EXCERPT TO READ.
################

5. REGISTRATION EXPENSES. The Company shall bear all expenses incurred in
connection with the performance of its obligations under Sections 2, 3 and 4
hereof, whether or not the Shelf Registration Statement is filed or becomes
effective, and shall bear or reimburse the Holders of the Securities covered
by the Shelf Registration Statement for the reasonable fees and disbursements
of the Designated Counsel, if any, and, in the case of any Exchange Offer
Registration Statement, will reimburse the Initial Purchasers for the
reasonable fees and disbursements of the Designated Counsel, if any, acting
in connection therewith.
6. INDEMNIFICATION AND CONTRIBUTION. (a) In connection with any
Registration Statement, the Company agrees to indemnify and hold harmless
each Holder of securities covered thereby (including each Initial Purchaser
and, with respect to any Prospectus delivery as contemplated in Section 4(h)
hereof, each Exchanging Dealer), and each person, if any, who controls any
such Holder within the meaning of either the Act or the Exchange Act (each
Holder and such controlling persons are referred to collectively as the
"Indemnified Parties") from and against any and all losses, claims, damages
or liabilities, joint or several, or any actions in respect thereof
(including but not limited to, any losses claims, damages, liabilities or
actions relating to purchases and sales of the Securities) to which each
Indemnified Party becomes subject under the Act, the Exchange Act or
otherwise, insofar as such losses, claims, damages or liabilities (or actions
in respect thereof) arise out of or are based upon any untrue statement or
alleged untrue statement of a material fact contained in the Registration
Statement as originally filed or in any amendment thereof, or in any
preliminary Prospectus or Prospectus, or in any amendment thereof or
supplement thereto, or arise out of or are based upon the omission or alleged
omission to state therein a material fact required to be stated therein or
necessary to make the statements therein not misleading, and subject to
subsection (c), reimburse, as incurred, the Indemnified Parties for any legal
or other expenses reasonably incurred by them in connection with
investigating or defending any such loss, claim, damage, liability or action
in respect thereof; PROVIDED, HOWEVER, that (i) the Company will not be
liable in any such case to the extent that such loss, claim, damage or
liability arises out of or is based upon (x) the use of any prospectus in
violation of the last sentence of Section 4(k), or (y) any such untrue
statement or alleged untrue statement or omission or alleged omission made in
the Shelf Registration Statement or prospectus or in any amendment or
supplement thereto or in any preliminary prospectus relating to the Shelf
Registration in reliance upon and in conformity with
13
written information pertaining to such Holder and furnished to the Company by
or on behalf of such Holder specifically for inclusion therein and (ii) with
respect to any untrue statement or omission or alleged untrue statement or
omission made in any preliminary prospectus relating to the Registration
Statement, the indemnity agreement contained in this subsection (a) shall not
inure to the benefit of any Holder from whom the person asserting any such
losses, claims, damages or liabilities purchased the Securities concerned, to
the extent that a prospectus relating to such Securities was required to be
delivered by such Holder under the Securities Act in connection with such
purchase and any such loss, claim, damage or liability of such Holder results
from the fact that there was not sent or given to such person, at or prior to
the written confirmation of the sale of such Securities to such person, a
copy of the final prospectus if the Company had previously furnished copies
thereof in sufficient quantity to such Holder; PROVIDED FURTHER, HOWEVER,
that this indemnity agreement will be in addition to any liability which the
Company may otherwise have to such Indemnified Party.

################

[Raw records]
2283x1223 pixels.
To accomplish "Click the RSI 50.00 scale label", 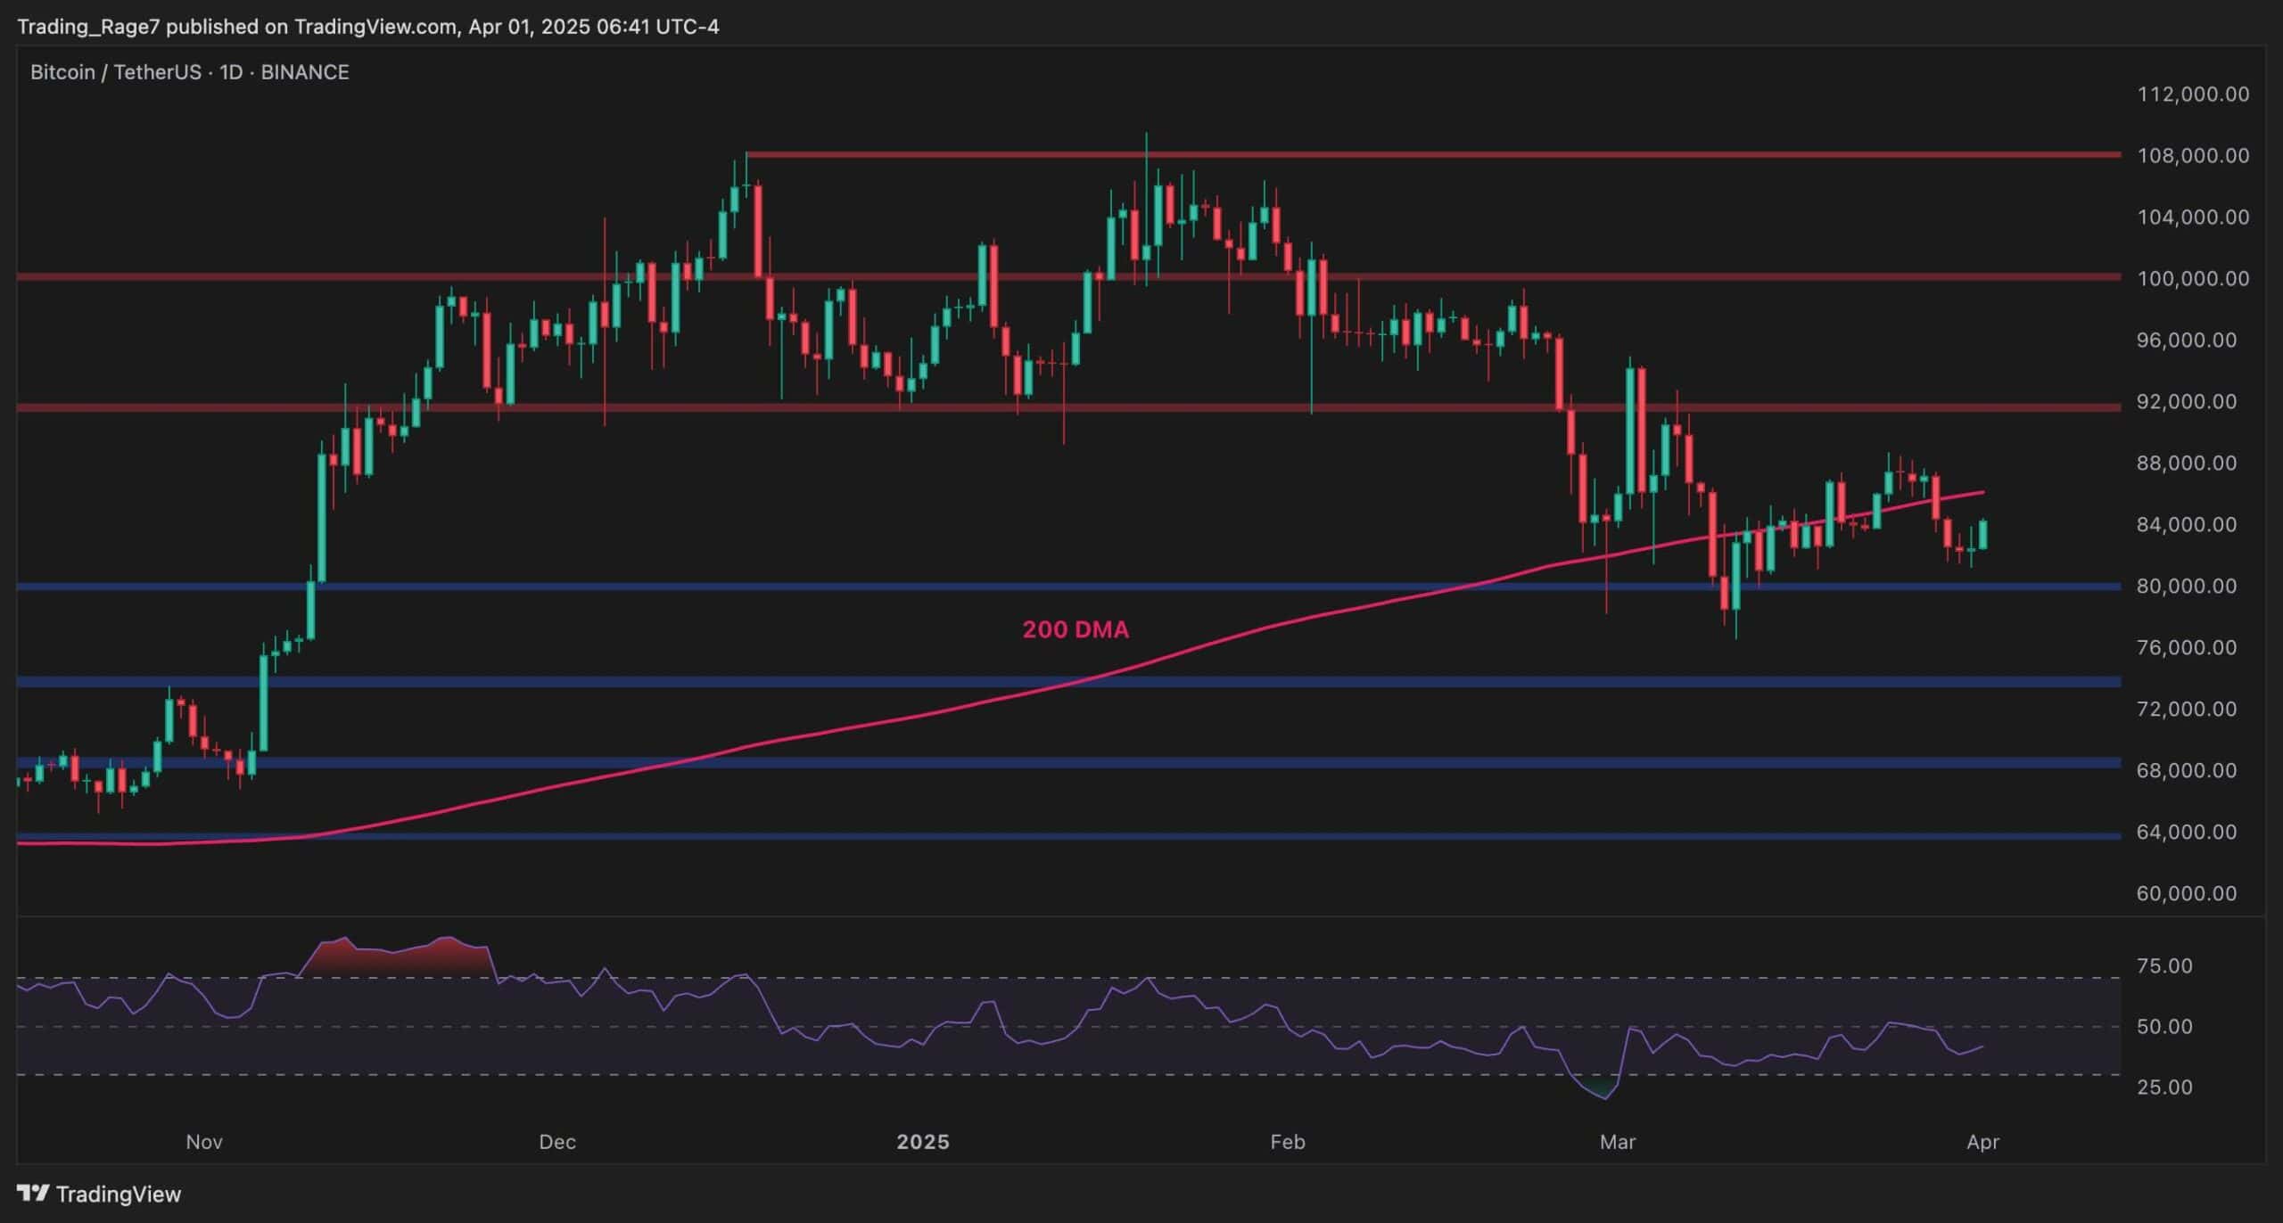I will pyautogui.click(x=2165, y=1026).
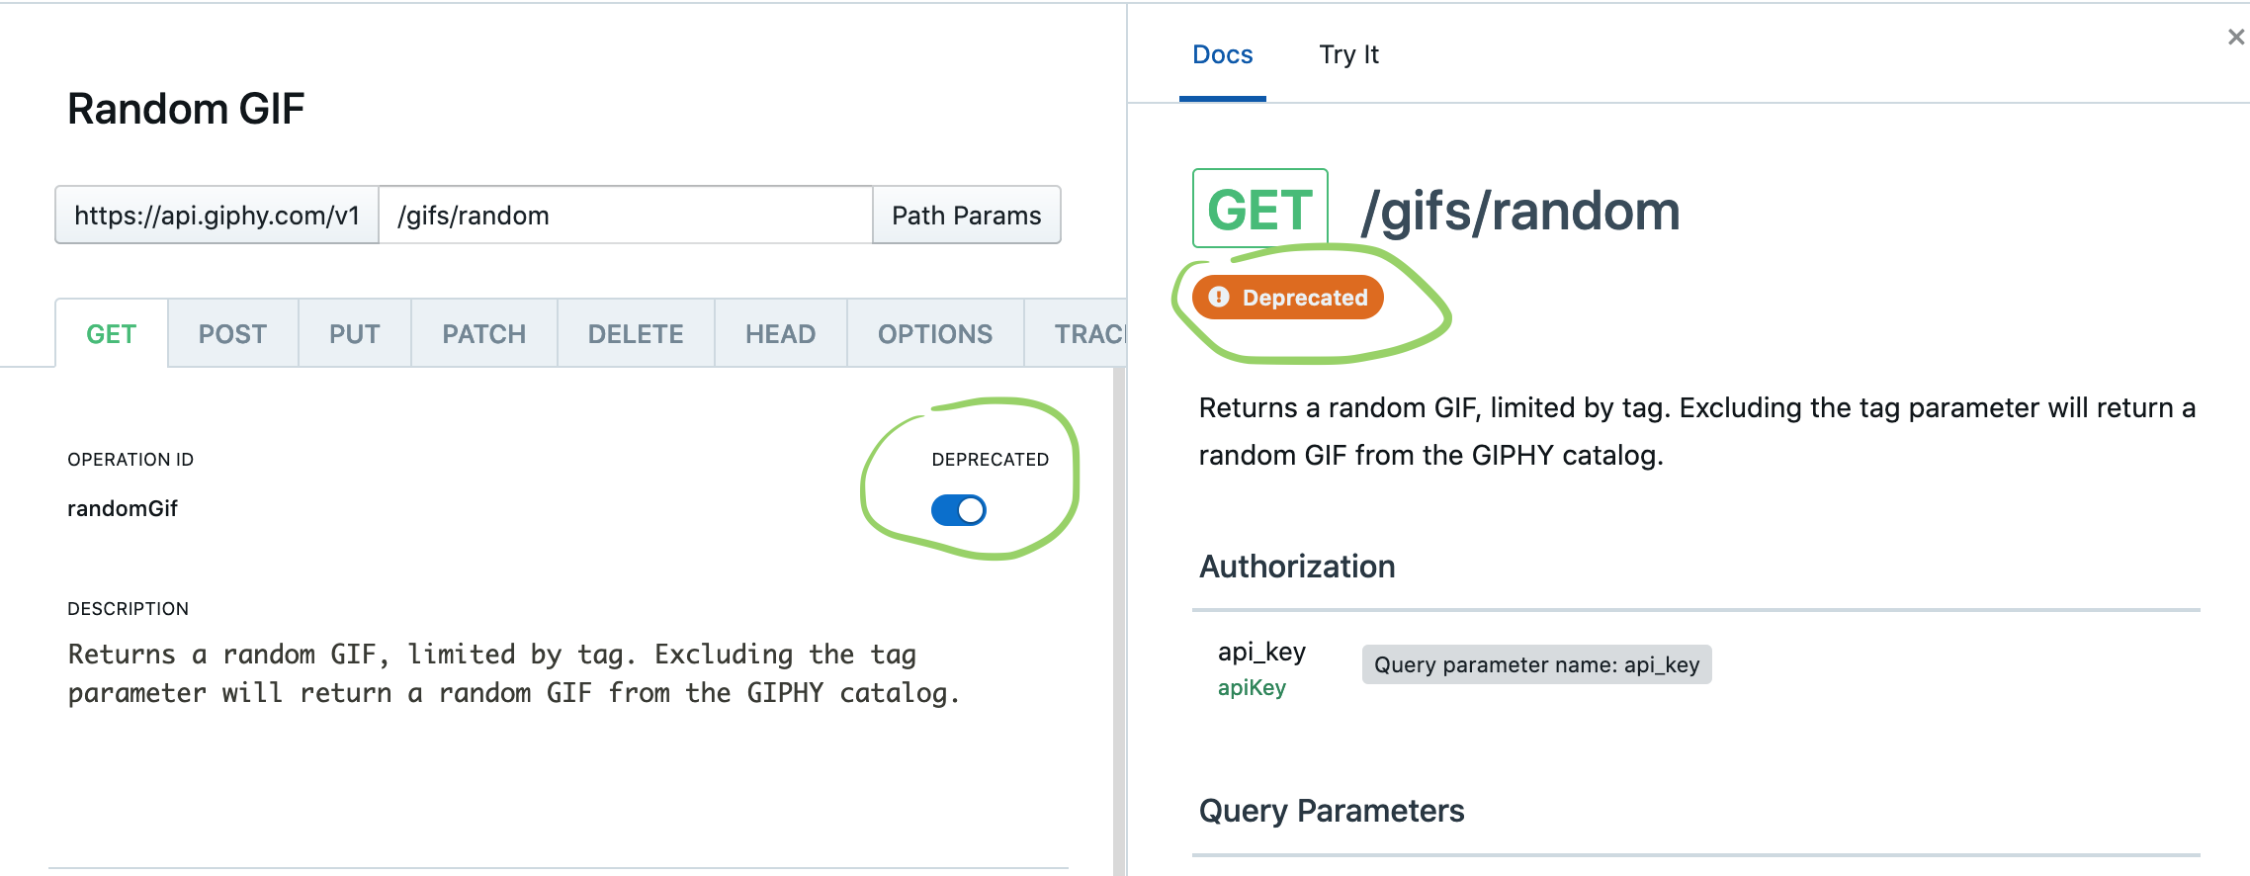Edit the randomGif operation ID field
This screenshot has height=876, width=2250.
123,508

################

According to the excerpt on registration expenses and indemnification, whom will the Company reimburse for the reasonable fees and disbursements of the Designated Counsel in the case of any Exchange Offer Registration Statement?

FULL RESPONSE. The Initial Purchasers.